Turn on Translator

Wednesday, January 13, 2010

How Google collects data about you and the Internet

We are watching you

Google has, perhaps more than any other company, realized that information is power. Information about the Internet, information about innumerable trends, and information about its users, YOU.

So how much does Google know about you and your online habits? It’s only when you sit down and actually start listing all of the various Google services you use on a regular basis that you begin to realize how much information you’re handing over to Google.

This has, as these things tend to do, given rise to various privacy concerns. It probably didn’t help when Google’s CEO, Eric Schmidt, recently went on the record saying: “If you have something that you don’t want anyone to know, maybe you shouldn’t be doing it in the first place.”

Now let’s have a look at how Google is gathering information from you, and about you.

Google’s information-gathering channels

Google’s stated mission is “to organize the world’s information and make it universally accessible and useful” and it is making good on this promise. However, Google is gathering even more information than most of us realize.

  • Searches (web, images, news, blogs, etc.) – Google is, as you all know, the most popular search engine in the world with a market share of almost 70% (for example, 66% of searches in the US are made on Google). Google tracks all searches, and now with search becoming more and more personalized, this information is bound to grow increasingly detailed and user specific.
  • Clicks on search results – Not only does Google get information on what we search for, it also gets to find out which search results we click on.
  • Web crawling – Googlebot, Google’s web crawler, is a busy bee, continuously reading and indexing billions of web pages.
  • Website analytics – Google Analytics is by far the most popular website analytics package out there. Due to being free and still supporting a number of advanced features, it’s used by a large percentage of the world’s websites.
  • Ad serving – Adwords and Adsense are cornerstones of Google’s financial success, but they also provide Google with a lot of valuable data.
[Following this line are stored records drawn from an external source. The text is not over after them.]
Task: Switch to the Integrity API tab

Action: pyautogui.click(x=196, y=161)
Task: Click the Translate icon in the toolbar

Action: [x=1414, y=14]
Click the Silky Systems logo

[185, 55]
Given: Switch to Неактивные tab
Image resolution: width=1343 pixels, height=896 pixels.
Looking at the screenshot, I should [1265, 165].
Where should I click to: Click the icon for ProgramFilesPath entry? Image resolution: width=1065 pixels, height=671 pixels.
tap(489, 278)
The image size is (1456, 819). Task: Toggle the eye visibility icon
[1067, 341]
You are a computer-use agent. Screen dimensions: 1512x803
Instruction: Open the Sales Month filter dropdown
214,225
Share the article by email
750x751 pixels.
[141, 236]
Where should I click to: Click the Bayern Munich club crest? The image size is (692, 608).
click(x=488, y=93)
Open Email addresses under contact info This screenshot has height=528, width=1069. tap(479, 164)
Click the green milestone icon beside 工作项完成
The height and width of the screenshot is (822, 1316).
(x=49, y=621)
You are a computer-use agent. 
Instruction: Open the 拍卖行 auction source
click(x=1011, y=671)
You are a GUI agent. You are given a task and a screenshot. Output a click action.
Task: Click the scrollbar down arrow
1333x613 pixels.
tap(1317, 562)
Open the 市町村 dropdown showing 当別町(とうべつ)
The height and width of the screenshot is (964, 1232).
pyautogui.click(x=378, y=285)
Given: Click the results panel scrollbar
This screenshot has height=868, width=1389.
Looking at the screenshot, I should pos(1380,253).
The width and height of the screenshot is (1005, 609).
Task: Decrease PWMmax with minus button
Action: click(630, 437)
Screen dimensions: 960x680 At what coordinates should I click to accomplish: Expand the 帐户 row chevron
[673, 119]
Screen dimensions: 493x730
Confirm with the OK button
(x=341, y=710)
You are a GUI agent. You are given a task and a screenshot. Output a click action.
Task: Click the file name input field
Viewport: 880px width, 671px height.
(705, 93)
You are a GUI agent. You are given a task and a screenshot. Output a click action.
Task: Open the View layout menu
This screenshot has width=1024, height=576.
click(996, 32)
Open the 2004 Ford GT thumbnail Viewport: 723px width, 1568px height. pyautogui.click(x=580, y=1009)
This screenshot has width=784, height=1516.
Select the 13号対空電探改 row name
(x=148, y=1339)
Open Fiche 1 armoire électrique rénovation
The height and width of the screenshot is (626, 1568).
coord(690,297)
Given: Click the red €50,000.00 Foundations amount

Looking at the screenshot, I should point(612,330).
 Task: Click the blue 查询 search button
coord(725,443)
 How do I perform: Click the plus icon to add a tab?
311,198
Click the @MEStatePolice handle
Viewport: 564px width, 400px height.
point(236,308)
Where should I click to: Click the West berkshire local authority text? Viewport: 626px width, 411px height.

Which ads are people clicking on, which keywords are advertisers bidding on, and which ones are worth the most? All of this is useful information.
  • Email – Gmail is one of the three largest email services in the world, together with competing options from Microsoft (Hotmail) and Yahoo. Email content, both sent and received, is parsed and analyzed. Even from a security standpoint this is a great service for Google. Google’s email security service, Postini, gets a huge amount of data about spam, malware and email security trends from the huge mass of Gmail users.
  • Twitter – “All your tweets are belong to us,” to paraphrase an early Internet meme. Google has direct access to all tweets that pass through Twitter after a deal made late last year.
  • Google Apps (Docs, Spreadsheets, Calendar, etc.) – Google’s office suite has many users and is of course a valuable data source to Google.
  • Google Public Profiles – Google encourages you to put a profile about yourself publicly on the Web, including where you can be found on social media sites and your homepage, etc.
  • Orkut – Google’s social network isn’t a success everywhere, but it’s huge in some parts of the world (mainly Brazil and India).
  • Google Public DNS – Google’s newly launched DNS service doesn’t just help people get fast DNS lookups, it helps Google too, because it will get a ton of statistics from this, for example what websites people access.
  • The Google Chrome browser – What is your web browsing behavior? What sites do you visit?
  • Google Finance – Aside from the finance data itself, what users search for and use on Google Finance is sure to be valuable data to Google.
  • YouTube – The world’s largest and most popular video site by far is, as you know, owned by Google. It gives Google a huge amount of information about its users’ viewing habits.
  • Google Translate – Helps Google perfect its natural language parsing and translation.
  • Google Books – Not huge for now, but has the potential to help Google figure out what people are reading and want to read.
  • Google Reader – By far the most popular feed reader in the world. What RSS feeds do you subscribe to? What blog posts do you read? Google will know.
  • Feedburner – Most blogs use Feedburner to publicize their RSS feeds, and every Feedburner link is tracked by Google.
  • Google Maps and Google Earth – What parts of the world are you interested in?
  • Your contact network – Your contacts in Google Talk, Gmail, etc, make up an intricate network of users. And if those also use Google, the network can be mapped even further. We don’t know if Google does this, but the data is there for the taking.
  • Coming soon – Chrome OS, Google Wave, more up-and-coming products from Google.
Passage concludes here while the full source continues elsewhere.